Caravage

Réalisé par Michele Placido, « Caravage » raconte la vie turbulente de Michelangelo Merisi, dit Le Caravage (1571 – 1610) et la manière dont elle a modelé sa peinture.

 Dans sa version italienne, le film a pour titre « l’ombre de Caravage ». Il met en effet aux prises Merisi lui-même (Riccardo Scamarcio) et son ombre, un agent du pape (Louis Garrel) chargé d’instruire le dossier du peintre.

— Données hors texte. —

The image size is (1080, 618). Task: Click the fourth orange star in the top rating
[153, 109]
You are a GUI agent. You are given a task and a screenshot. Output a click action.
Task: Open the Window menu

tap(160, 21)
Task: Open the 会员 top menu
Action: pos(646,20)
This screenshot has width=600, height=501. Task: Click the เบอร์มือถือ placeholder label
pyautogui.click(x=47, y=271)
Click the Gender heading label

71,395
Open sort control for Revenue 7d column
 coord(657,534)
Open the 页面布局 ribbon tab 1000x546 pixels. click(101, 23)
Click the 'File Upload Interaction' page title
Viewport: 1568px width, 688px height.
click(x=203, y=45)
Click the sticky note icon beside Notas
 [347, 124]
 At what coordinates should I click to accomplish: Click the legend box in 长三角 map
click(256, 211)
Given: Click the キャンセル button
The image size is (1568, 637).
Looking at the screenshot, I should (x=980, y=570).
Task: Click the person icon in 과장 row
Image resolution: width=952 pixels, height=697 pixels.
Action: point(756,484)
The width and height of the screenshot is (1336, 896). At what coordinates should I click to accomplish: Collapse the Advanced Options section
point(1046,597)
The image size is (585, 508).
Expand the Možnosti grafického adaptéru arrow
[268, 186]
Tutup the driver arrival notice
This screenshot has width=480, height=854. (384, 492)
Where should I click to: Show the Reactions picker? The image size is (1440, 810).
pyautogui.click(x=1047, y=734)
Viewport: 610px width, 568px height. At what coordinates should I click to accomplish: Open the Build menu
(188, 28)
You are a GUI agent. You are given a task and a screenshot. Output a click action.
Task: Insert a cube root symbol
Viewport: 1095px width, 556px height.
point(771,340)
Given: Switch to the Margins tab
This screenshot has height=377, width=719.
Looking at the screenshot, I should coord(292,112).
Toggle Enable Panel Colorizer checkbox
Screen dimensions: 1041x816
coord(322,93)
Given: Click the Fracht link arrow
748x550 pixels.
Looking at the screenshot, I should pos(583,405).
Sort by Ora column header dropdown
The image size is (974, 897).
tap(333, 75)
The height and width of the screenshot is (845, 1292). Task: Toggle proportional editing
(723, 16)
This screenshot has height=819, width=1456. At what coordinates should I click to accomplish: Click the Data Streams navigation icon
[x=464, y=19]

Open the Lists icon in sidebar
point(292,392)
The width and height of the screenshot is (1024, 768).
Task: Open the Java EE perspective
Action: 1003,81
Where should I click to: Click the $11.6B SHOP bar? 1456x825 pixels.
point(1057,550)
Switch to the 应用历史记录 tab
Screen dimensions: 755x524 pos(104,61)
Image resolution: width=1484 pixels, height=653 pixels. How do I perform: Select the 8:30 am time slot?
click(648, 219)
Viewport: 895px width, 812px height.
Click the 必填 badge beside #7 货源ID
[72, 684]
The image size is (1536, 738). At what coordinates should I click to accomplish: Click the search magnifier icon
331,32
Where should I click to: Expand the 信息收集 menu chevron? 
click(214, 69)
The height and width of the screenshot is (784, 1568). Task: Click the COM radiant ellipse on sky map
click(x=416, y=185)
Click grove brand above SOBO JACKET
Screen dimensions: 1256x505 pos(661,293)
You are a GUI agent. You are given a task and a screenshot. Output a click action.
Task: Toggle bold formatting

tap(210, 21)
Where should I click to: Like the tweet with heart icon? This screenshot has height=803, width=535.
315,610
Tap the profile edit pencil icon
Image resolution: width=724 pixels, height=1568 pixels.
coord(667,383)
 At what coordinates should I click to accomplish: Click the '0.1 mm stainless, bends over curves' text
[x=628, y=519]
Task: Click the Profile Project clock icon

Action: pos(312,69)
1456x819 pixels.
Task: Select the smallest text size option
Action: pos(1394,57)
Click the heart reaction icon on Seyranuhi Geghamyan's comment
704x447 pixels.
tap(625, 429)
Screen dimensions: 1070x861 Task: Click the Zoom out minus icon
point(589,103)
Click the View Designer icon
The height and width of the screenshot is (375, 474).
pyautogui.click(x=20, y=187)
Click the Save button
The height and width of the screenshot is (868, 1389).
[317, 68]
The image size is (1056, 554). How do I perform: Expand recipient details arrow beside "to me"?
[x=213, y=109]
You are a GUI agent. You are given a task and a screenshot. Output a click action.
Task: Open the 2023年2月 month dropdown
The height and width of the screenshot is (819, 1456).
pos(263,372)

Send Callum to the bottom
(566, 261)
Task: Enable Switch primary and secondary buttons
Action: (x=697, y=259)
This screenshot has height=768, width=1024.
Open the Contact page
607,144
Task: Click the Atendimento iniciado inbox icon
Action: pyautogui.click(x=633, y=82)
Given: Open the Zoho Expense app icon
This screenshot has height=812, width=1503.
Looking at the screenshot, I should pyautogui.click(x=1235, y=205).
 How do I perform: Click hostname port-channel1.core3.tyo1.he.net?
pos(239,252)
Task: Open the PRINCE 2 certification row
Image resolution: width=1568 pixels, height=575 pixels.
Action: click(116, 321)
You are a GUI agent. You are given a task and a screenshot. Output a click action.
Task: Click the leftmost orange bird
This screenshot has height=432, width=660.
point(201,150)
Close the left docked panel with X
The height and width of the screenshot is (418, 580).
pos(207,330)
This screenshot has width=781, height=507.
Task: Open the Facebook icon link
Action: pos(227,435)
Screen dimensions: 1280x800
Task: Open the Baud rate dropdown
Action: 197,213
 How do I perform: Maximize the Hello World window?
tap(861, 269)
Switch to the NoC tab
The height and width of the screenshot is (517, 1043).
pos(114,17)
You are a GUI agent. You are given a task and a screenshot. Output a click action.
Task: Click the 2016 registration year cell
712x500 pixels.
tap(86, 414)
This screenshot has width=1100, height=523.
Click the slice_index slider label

 Caravage a en effet été condamné à mort par le pape pour avoir assassiné un rival. Il s’est réfugié à Naples chez l’une de ses plus ferventes admiratrices, la Marquise Costanza Colonna (Isabelle Huppert). Il a demandé sa grâce au souverain pontife. Ce n’est pas seulement sa vie qui est en jeu, mais l’avenir de son œuvre : ses tableaux religieux ont-ils leur place dans les églises ?

Caravage est hanté par le souci de la réalité. Marie-Madeleine ne peut être qu’une femme exerçant la prostitution. Le modèle de Saint Pierre crucifié est un mendiant ivrogne. La Vierge Marie sur son lit de mort est peinte d’après une femme suicidée – ou assassinée – noyée dans le Tibre.

 Les cardinaux et l’aristocratie romaine sont divisés. Certains sont fascinés par la puissance de l’œuvre de l’artiste. Sa vie dissolue ne les gêne pas vraiment : dans le secret des palais, les orgies ne sont pas rares.

 Pour l’Ombre, la recherche de la vérité est insupportable. C’est à l’Église de dire ce que les fidèles doivent penser, et non aux artistes d’imposer leur vision. Où ira-t-on s’ils se mettent à prendre l’Évangile au pied de la lettre, et à croire que le Royaume des Cieux appartient aux gueux et aux prostituées ?

 Le film de Michele Placido fait pénétrer le spectateur dans un monde violent. Les assassinats ne sont pas rares, la torture pour soutirer des aveux est fréquente, des femmes sont soumises au fouet. L’œuvre du Caravage reflète cette violence dans ses jeux de lumière et d’ombre.

 L’opposition entre deux visions de l’Église m’a fait me souvenir de Michel Clévenot (1932 – 1993). Dans « les hommes de la fraternité » et « l’Évangile d’Anatole », il ne cessait de présenter Jésus et ses disciples dans l’histoire comme des amis des petites gens, n’hésitant pas à se salir et à se battre à leurs côtés, à l’opposé de l’idéal de pureté que représente, dans le film de Placido, l’Ombre du Caravage.